In a healthy culture of faith, each person stands first in his own faith, which he has before God alone (Rom 14:22). This foundation should be the goal of all teaching. In a healthy community, people are bound to God, who meets us in Christ, sets us free, reconciles us. One does so because one has recognized that God looks at us “in Christ.” That is where our life is (Col 3:3; 2 Cor 5:17).

When I have internalized this, I can live soberly in this world because I am no longer dependent on this world. One becomes free “for God”, so to speak, “through Christ” and likewise one is free “from oneself” and “from the world” in which one stands. This is not detached, but it is free in the best sense of the word.

The consequence of this freedom may express itself in a new culture of faith. New here means “different”. Different here means that it’s not just about what you believe. Aliveness is sought, which means that contents of faith are not only defined to “have to be believed”, but one searches, listens, considers how one may live and believe.

Such a search requires a learning culture, in which we search together for better answers than we have found so far. In the process, faith is not thrown overboard, but virtually invited to present itself once again. Where is the enthusiasm and why? How do you share this enthusiasm and how can it be anchored in life today?

Farewell to the heresy

It is about the attitude of faith. It is not a matter of giving up one’s integrity, one’s recognized truth, or one’s current understanding. Rather, it’s about maintaining integrity. Here I mean both one’s own integrity and that of the other person. However, preserving one’s integrity is not achieved by belittling the other person. Those who can recognize that we are all included in a process of faith need not remain in “absolute” positions. It’s not about positions, but rather, as Paul describes it, building one another up:

“But if we are true, we should make everything grow in love, into Him who is the Head, Christ, from whom the whole body (joined together and united by each incorporation of the offered according to the efficacy according to the measure of each part) accomplishes the growth of the body, for its own edification in love.”
Eph 4:15-16

Instead of “You’re wrong,” you could also say “I can’t do anything with this view.” Instead of “You are a heretic”, you could also say “I don’t understand this and can’t do anything with it”. In other words, I-messages are more important than you-messages when we are advocating a mutually open conversation. Those who have so far thought only in terms of absolute values (right or wrong) may find this hardly acceptable. Exactly there one should look then and ask the question, why it goes in the togetherness. Instead of “This is my opinion,” you could ask the other person questions like, “What does this understanding mean to you?” or “I would like to understand what positive change this insight has made in your life.” With such questions one leaves the dogmatic and ideological heresy of others.
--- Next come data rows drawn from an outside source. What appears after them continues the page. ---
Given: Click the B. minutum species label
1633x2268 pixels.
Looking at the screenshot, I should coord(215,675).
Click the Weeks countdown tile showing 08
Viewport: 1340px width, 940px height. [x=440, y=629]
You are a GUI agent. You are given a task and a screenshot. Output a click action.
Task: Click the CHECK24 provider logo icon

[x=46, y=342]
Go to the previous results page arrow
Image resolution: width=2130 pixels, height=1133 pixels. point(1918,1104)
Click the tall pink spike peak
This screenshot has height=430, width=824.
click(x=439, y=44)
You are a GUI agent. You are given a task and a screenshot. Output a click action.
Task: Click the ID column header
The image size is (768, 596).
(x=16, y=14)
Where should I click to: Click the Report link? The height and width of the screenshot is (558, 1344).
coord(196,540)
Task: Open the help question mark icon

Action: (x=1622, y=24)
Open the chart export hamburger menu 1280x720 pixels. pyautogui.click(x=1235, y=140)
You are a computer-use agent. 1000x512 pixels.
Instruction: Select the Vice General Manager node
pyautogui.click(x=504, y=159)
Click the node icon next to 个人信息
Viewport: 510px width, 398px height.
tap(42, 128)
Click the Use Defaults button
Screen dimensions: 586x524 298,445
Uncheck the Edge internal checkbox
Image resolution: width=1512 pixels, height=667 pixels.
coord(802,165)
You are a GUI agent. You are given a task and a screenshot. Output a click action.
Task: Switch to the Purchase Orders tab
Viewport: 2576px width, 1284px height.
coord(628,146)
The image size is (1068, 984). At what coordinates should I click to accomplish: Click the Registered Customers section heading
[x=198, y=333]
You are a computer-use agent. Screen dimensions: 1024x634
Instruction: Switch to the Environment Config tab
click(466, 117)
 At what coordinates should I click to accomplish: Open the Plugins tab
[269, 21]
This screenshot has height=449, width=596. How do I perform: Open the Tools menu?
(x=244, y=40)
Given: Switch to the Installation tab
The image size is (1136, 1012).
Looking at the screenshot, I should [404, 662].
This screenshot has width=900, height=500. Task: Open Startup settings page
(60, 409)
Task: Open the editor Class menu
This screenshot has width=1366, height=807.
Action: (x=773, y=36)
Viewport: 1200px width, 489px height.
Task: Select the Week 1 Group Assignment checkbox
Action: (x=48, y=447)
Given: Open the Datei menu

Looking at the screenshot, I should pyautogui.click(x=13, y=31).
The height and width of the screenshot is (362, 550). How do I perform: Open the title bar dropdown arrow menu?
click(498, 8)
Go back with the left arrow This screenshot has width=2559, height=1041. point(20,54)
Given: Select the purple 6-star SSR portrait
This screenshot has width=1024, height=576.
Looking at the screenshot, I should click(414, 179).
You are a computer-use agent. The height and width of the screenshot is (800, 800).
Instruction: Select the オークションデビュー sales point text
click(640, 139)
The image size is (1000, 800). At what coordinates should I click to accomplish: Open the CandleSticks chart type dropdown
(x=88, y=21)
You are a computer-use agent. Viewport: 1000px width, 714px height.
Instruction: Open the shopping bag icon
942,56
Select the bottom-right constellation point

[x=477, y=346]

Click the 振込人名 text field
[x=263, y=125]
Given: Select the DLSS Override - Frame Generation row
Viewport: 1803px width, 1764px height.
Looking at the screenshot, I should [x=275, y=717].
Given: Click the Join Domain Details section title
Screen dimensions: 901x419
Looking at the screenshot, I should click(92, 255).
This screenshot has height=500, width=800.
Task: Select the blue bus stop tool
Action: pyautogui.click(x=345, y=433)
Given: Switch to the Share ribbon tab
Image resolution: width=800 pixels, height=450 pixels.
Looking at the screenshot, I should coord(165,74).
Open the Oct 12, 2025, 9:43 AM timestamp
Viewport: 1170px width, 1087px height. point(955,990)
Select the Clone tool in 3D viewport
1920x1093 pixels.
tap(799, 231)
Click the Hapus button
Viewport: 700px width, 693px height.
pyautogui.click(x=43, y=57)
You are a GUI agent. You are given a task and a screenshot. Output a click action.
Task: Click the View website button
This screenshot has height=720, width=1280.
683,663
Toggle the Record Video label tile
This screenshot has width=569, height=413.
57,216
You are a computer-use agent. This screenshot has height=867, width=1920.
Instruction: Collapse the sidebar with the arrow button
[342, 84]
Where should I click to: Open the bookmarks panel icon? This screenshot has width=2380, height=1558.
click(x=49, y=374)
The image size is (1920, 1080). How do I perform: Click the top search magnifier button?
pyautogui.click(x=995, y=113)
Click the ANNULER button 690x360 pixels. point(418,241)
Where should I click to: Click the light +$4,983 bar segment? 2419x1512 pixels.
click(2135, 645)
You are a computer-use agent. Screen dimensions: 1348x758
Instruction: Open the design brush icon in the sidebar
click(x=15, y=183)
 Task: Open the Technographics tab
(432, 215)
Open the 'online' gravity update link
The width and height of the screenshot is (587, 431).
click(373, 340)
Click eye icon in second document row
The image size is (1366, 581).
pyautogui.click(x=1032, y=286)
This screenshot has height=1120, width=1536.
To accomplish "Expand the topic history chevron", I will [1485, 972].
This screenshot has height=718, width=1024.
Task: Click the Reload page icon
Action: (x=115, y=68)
Why does it work in togetherness?

By no means do you have to agree with the other person’s understanding. Among believers, it is not a matter of being homogeneous in thinking. This is not necessarily easy. It’s a real shift in thinking when you come from an understanding of faith where it was always about right and wrong.

When is demarcation appropriate? Well, some contemporaries behave in an encroaching manner. Those who want to impose their opinions on others are encroaching. Those who denounce others exclude themselves above all. Heresy and encroachment are close to each other. Both are unhealthy.

Those who can rest in their own faith before God have no need for the heresy of others. He knows that God is greater than all human incomprehension, including his own inadequacy. Those who recognize the richness and can freely share it with others need not be heretical or encroaching. This one knows that God comes to the goal, with you, as with the neighbor who sits opposite you.

It is the attitude of faith that matters. In community, one may promote a liberated attitude of faith through the Gospel. This creates a learning culture. If this does not succeed, then there is something wrong with the proclamation.